§ **Recorded information**:
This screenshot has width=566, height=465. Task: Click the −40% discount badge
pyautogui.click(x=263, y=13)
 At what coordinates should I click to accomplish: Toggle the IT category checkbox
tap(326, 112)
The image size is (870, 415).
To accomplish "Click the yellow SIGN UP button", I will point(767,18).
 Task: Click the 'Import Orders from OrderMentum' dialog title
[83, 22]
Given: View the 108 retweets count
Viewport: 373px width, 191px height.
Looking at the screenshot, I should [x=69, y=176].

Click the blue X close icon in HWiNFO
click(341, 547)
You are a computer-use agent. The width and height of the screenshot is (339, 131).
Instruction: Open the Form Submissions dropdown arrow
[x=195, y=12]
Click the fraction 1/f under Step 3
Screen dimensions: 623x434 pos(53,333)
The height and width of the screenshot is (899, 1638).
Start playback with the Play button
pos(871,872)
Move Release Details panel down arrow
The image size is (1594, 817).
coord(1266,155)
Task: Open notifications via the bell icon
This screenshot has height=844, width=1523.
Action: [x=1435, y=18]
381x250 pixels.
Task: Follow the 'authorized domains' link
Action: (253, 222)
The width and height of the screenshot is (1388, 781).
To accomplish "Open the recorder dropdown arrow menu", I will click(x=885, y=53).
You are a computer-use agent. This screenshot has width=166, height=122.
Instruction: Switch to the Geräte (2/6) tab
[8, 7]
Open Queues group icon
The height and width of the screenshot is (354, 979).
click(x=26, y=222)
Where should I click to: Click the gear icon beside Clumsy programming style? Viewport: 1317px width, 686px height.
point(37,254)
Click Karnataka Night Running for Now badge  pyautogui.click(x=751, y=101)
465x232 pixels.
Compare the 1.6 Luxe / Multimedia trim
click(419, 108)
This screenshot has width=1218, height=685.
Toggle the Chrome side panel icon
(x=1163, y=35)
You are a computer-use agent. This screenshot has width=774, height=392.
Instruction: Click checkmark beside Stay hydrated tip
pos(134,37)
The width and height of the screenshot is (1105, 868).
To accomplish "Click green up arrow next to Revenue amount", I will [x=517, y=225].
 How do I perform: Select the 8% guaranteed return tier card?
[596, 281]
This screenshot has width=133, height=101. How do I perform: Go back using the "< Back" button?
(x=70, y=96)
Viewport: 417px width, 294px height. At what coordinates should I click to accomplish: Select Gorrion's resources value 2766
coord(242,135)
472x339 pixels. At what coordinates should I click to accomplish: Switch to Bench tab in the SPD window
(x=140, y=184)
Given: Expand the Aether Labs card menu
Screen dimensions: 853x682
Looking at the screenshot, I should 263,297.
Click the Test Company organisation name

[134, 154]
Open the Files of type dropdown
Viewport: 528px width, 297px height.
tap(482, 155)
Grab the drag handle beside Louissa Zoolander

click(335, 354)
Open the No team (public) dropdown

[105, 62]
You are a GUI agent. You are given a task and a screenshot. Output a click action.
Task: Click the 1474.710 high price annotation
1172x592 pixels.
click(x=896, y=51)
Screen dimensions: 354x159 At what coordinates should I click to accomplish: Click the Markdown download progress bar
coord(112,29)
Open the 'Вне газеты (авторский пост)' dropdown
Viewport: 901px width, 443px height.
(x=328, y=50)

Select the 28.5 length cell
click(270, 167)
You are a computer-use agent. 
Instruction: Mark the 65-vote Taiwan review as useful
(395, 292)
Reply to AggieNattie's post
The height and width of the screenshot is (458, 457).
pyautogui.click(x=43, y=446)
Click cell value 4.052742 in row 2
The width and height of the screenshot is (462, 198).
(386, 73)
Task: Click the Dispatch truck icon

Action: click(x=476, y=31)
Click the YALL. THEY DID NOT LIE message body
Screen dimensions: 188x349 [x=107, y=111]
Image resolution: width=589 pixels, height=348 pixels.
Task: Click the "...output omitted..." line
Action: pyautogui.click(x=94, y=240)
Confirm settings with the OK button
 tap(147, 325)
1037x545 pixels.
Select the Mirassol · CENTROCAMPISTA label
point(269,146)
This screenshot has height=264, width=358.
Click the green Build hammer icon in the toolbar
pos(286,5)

§ **Given problem**: Rewrite the listing above with "Dispatch truck" renamed to "Shipping truck" and everything else unchanged.

§ **Reply**:
This screenshot has width=566, height=465. Task: Click the −40% discount badge
pyautogui.click(x=263, y=13)
 At what coordinates should I click to accomplish: Toggle the IT category checkbox
tap(326, 112)
The image size is (870, 415).
To accomplish "Click the yellow SIGN UP button", I will point(767,18).
 Task: Click the 'Import Orders from OrderMentum' dialog title
[83, 22]
Given: View the 108 retweets count
Viewport: 373px width, 191px height.
Looking at the screenshot, I should [x=69, y=176].

Click the blue X close icon in HWiNFO
click(341, 547)
You are a computer-use agent. The width and height of the screenshot is (339, 131).
Instruction: Open the Form Submissions dropdown arrow
[x=195, y=12]
Click the fraction 1/f under Step 3
Screen dimensions: 623x434 pos(53,333)
The height and width of the screenshot is (899, 1638).
Start playback with the Play button
pos(871,872)
Move Release Details panel down arrow
The image size is (1594, 817).
coord(1266,155)
Task: Open notifications via the bell icon
This screenshot has height=844, width=1523.
Action: [x=1435, y=18]
381x250 pixels.
Task: Follow the 'authorized domains' link
Action: (253, 222)
The width and height of the screenshot is (1388, 781).
To accomplish "Open the recorder dropdown arrow menu", I will click(x=885, y=53).
You are a computer-use agent. This screenshot has width=166, height=122.
Instruction: Switch to the Geräte (2/6) tab
[8, 7]
Open Queues group icon
The height and width of the screenshot is (354, 979).
click(x=26, y=222)
Where should I click to: Click the gear icon beside Clumsy programming style? Viewport: 1317px width, 686px height.
point(37,254)
Click Karnataka Night Running for Now badge  pyautogui.click(x=751, y=101)
465x232 pixels.
Compare the 1.6 Luxe / Multimedia trim
click(419, 108)
This screenshot has width=1218, height=685.
Toggle the Chrome side panel icon
(x=1163, y=35)
You are a computer-use agent. This screenshot has width=774, height=392.
Instruction: Click checkmark beside Stay hydrated tip
pos(134,37)
The width and height of the screenshot is (1105, 868).
To accomplish "Click green up arrow next to Revenue amount", I will [x=517, y=225].
 How do I perform: Select the 8% guaranteed return tier card?
[596, 281]
This screenshot has width=133, height=101. How do I perform: Go back using the "< Back" button?
(x=70, y=96)
Viewport: 417px width, 294px height. At what coordinates should I click to accomplish: Select Gorrion's resources value 2766
coord(242,135)
472x339 pixels. At what coordinates should I click to accomplish: Switch to Bench tab in the SPD window
(x=140, y=184)
Given: Expand the Aether Labs card menu
Screen dimensions: 853x682
Looking at the screenshot, I should 263,297.
Click the Test Company organisation name

[134, 154]
Open the Files of type dropdown
Viewport: 528px width, 297px height.
tap(482, 155)
Grab the drag handle beside Louissa Zoolander

click(335, 354)
Open the No team (public) dropdown

[105, 62]
You are a GUI agent. You are given a task and a screenshot. Output a click action.
Task: Click the 1474.710 high price annotation
1172x592 pixels.
click(x=896, y=51)
Screen dimensions: 354x159 At what coordinates should I click to accomplish: Click the Markdown download progress bar
coord(112,29)
Open the 'Вне газеты (авторский пост)' dropdown
Viewport: 901px width, 443px height.
(x=328, y=50)

Select the 28.5 length cell
click(270, 167)
You are a computer-use agent. 
Instruction: Mark the 65-vote Taiwan review as useful
(395, 292)
Reply to AggieNattie's post
The height and width of the screenshot is (458, 457).
pyautogui.click(x=43, y=446)
Click cell value 4.052742 in row 2
The width and height of the screenshot is (462, 198).
(386, 73)
Task: Click the Shipping truck icon

Action: click(x=476, y=31)
Click the YALL. THEY DID NOT LIE message body
Screen dimensions: 188x349 [x=107, y=111]
Image resolution: width=589 pixels, height=348 pixels.
Task: Click the "...output omitted..." line
Action: pyautogui.click(x=94, y=240)
Confirm settings with the OK button
 tap(147, 325)
1037x545 pixels.
Select the Mirassol · CENTROCAMPISTA label
point(269,146)
This screenshot has height=264, width=358.
Click the green Build hammer icon in the toolbar
pos(286,5)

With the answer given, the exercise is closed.